> **What is required**
Across the whole listing, how many lines hold the word "agent"? Reply with the number by itself.

════════════════════

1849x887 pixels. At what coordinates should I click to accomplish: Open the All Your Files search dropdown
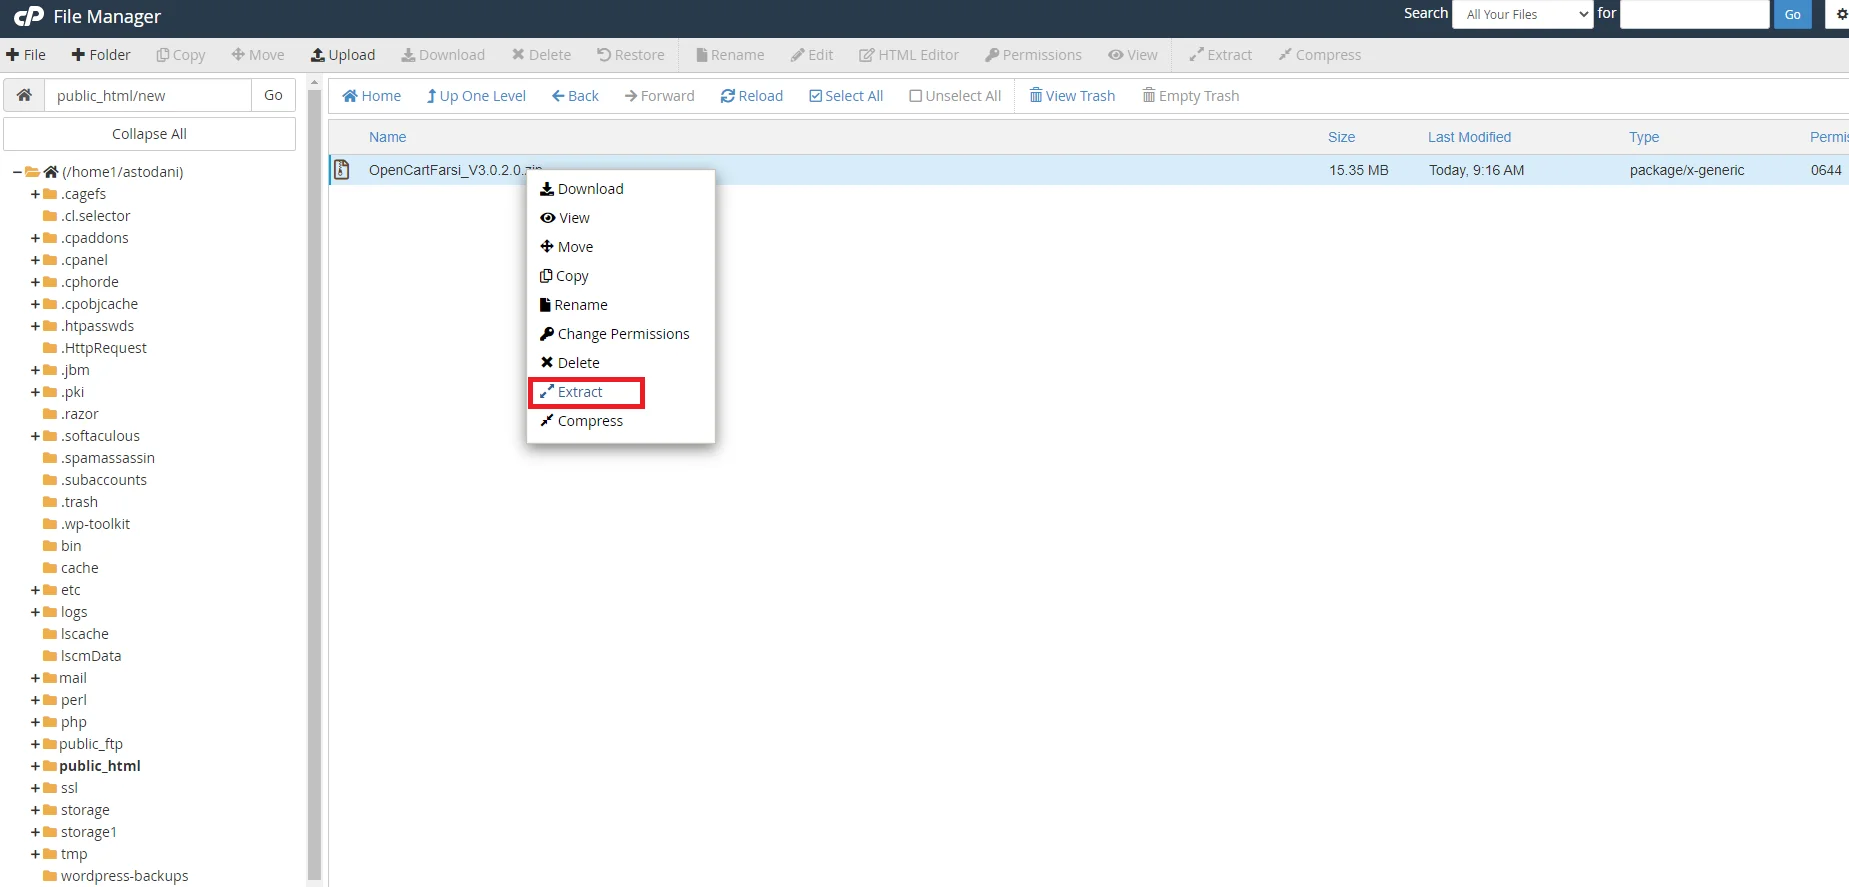point(1521,14)
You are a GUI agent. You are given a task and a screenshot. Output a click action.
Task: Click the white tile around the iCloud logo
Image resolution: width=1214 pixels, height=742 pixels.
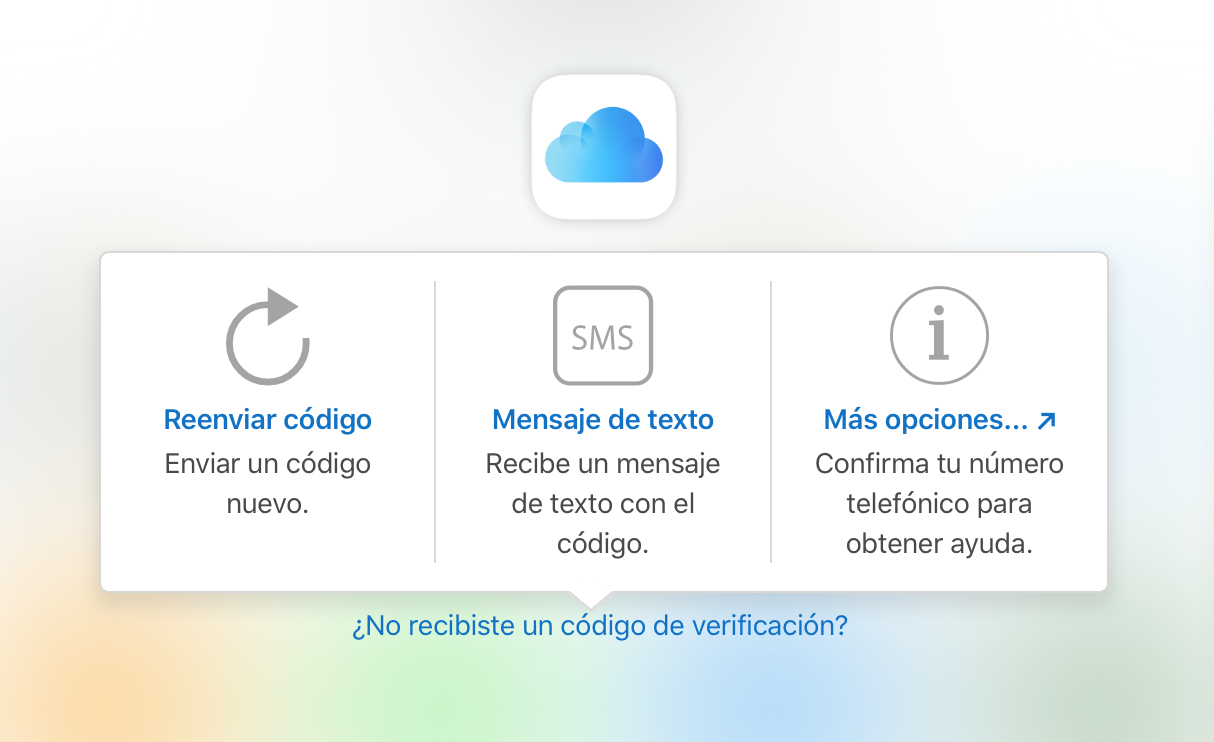tap(604, 147)
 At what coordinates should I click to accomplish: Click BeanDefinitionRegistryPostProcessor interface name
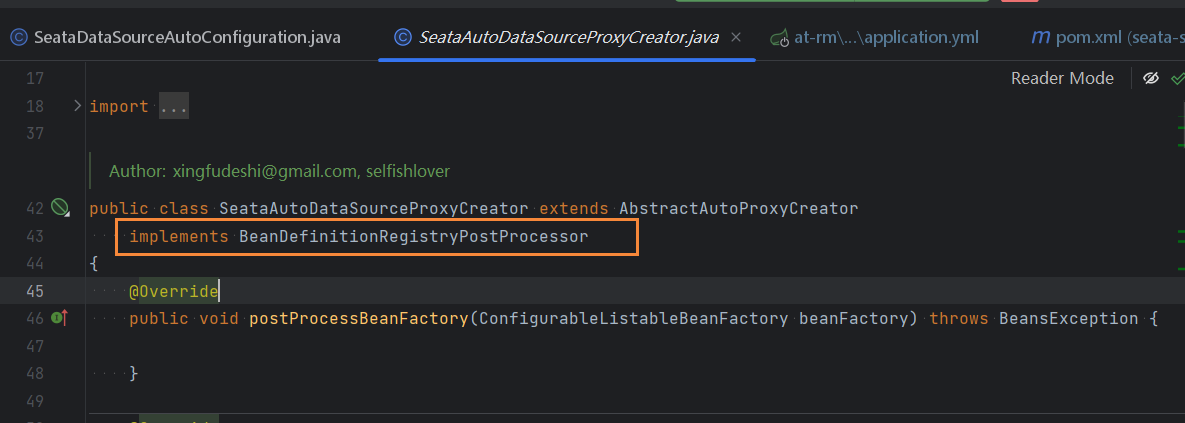pyautogui.click(x=413, y=236)
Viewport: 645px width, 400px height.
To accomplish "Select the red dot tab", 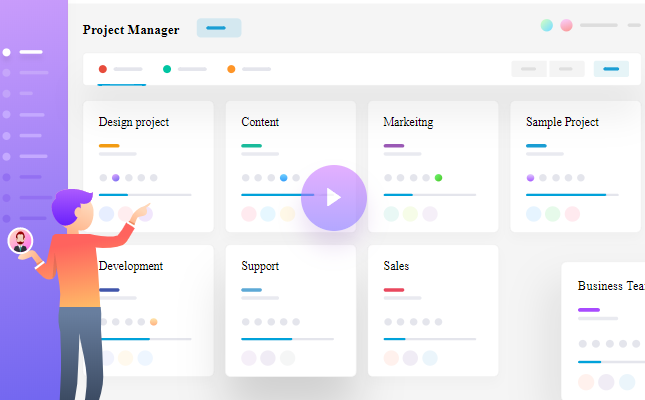I will 103,69.
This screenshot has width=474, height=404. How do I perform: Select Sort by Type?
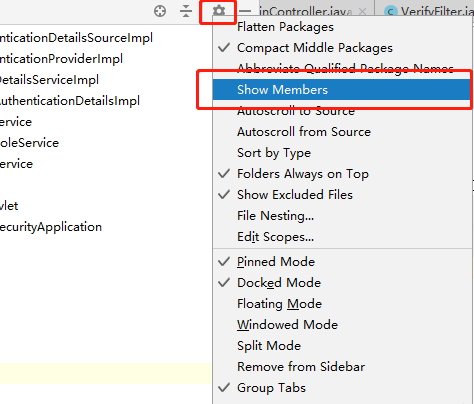(274, 153)
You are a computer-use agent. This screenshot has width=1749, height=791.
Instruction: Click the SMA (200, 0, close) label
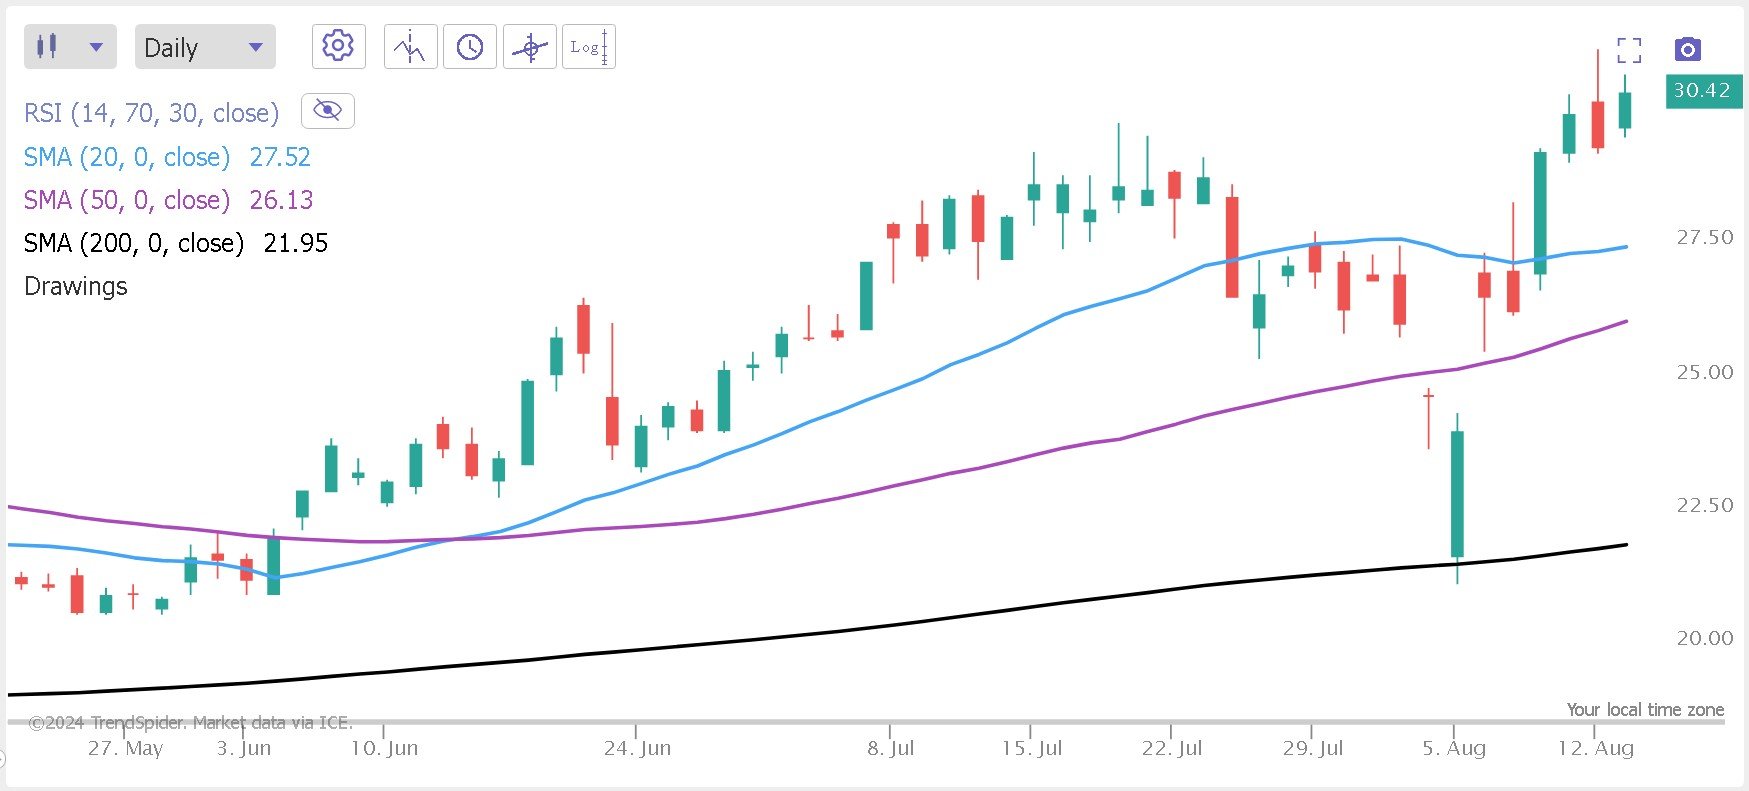(134, 243)
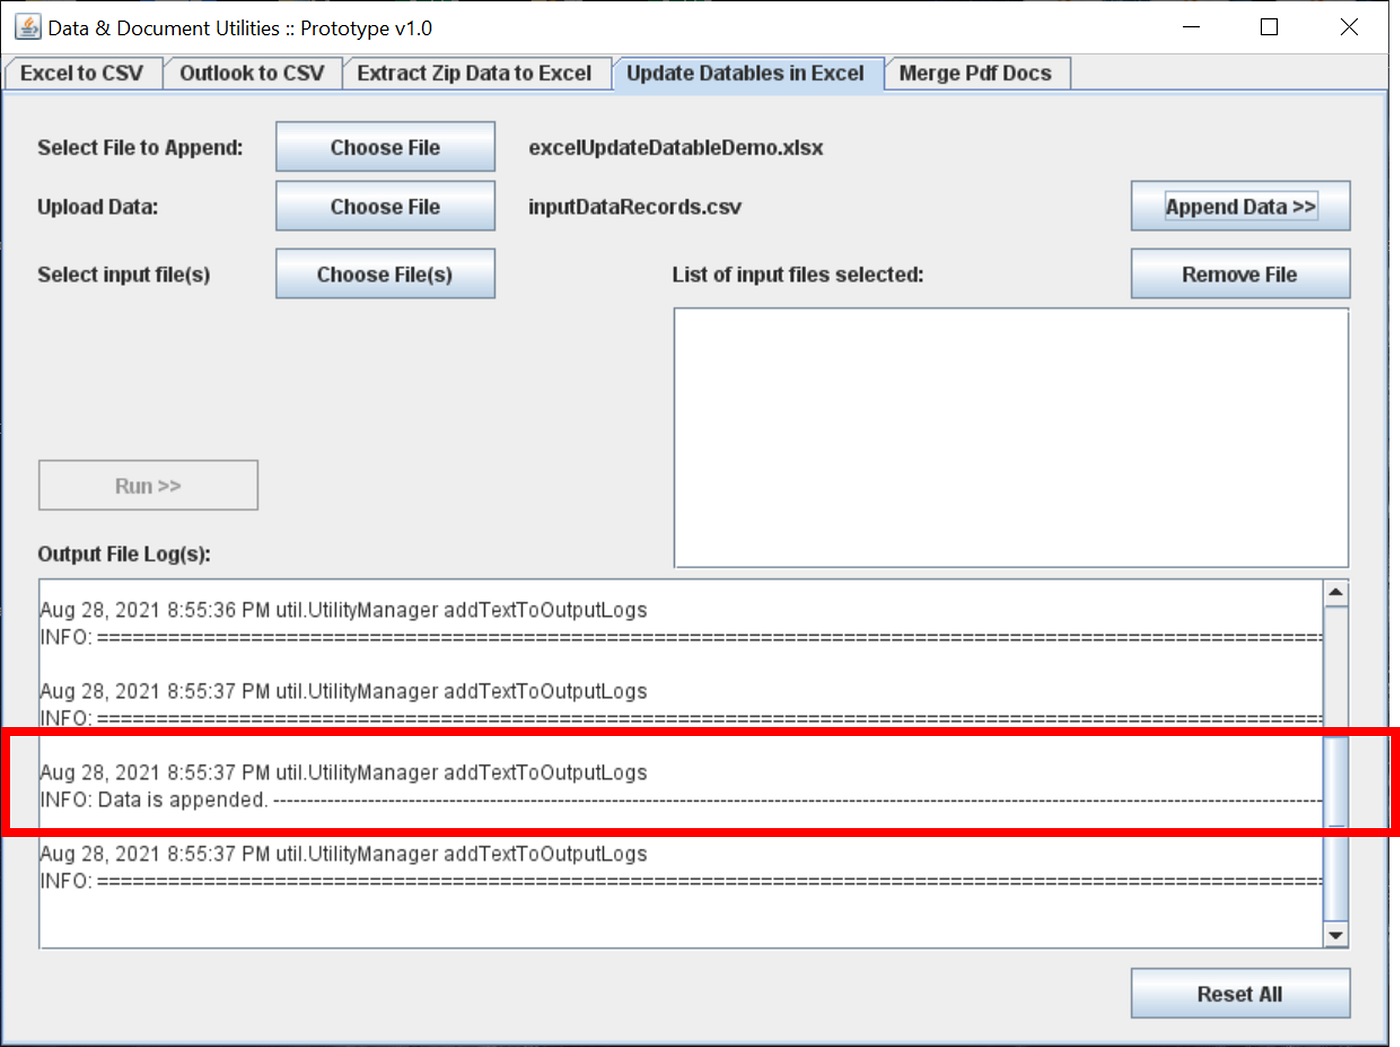The height and width of the screenshot is (1047, 1400).
Task: Select the Extract Zip Data to Excel tab
Action: click(x=477, y=72)
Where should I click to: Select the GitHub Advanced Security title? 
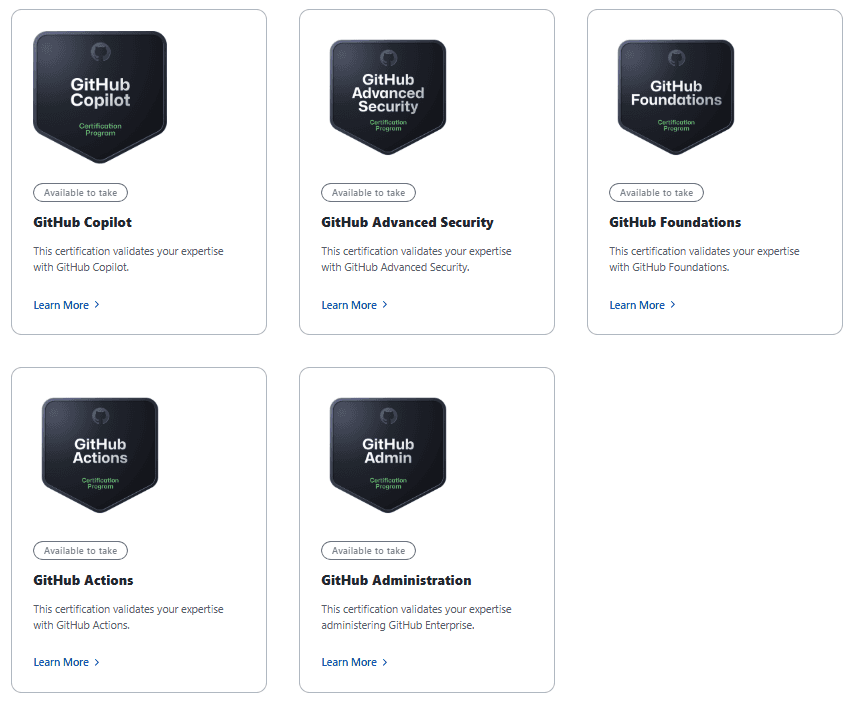click(407, 222)
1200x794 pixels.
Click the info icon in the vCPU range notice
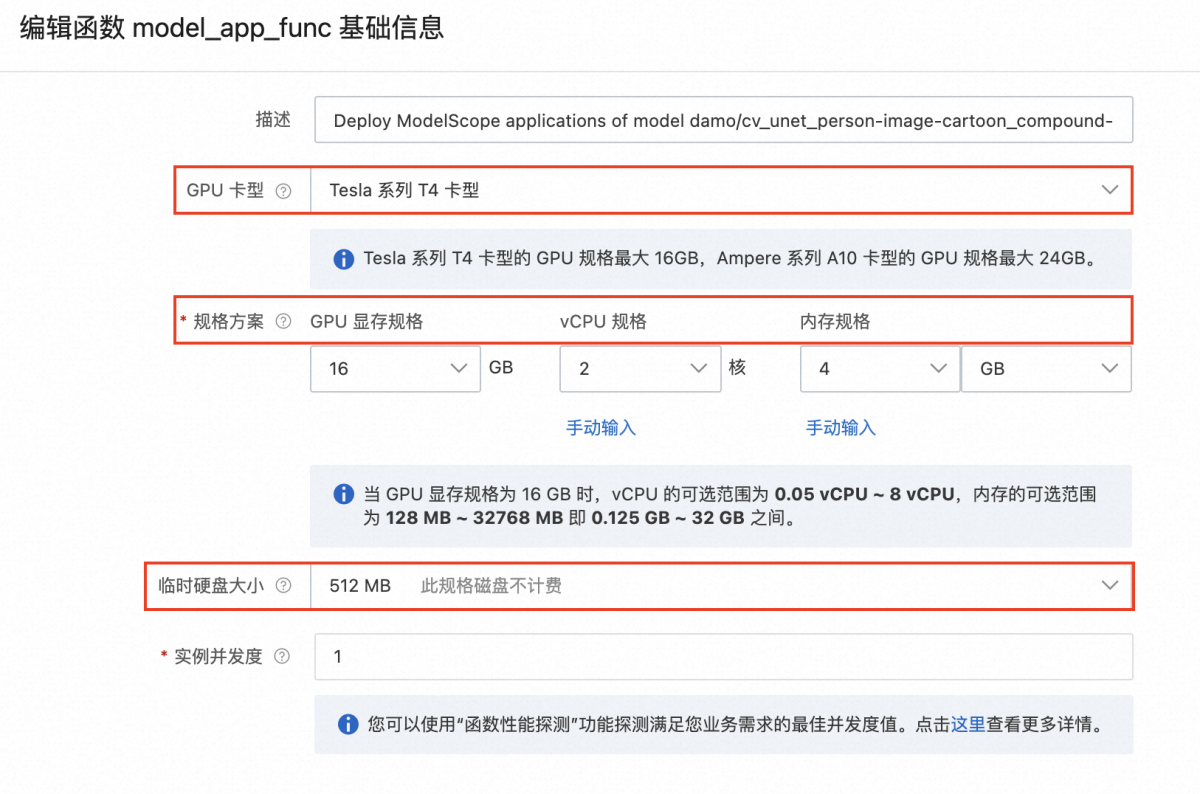343,493
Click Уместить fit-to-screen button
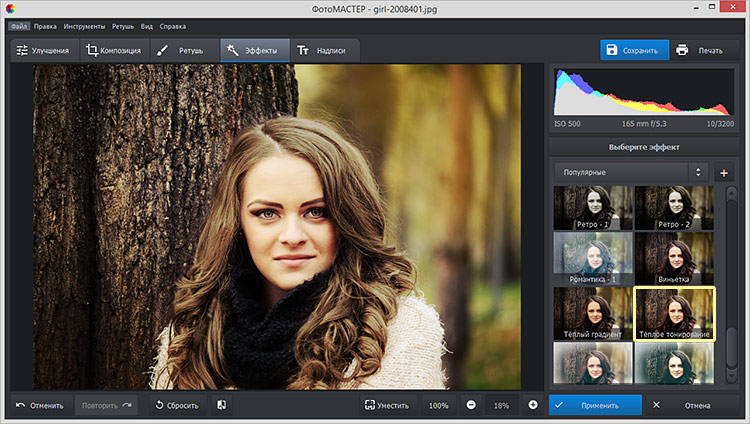Image resolution: width=750 pixels, height=424 pixels. [387, 405]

════════════════════

> **Written answer**
2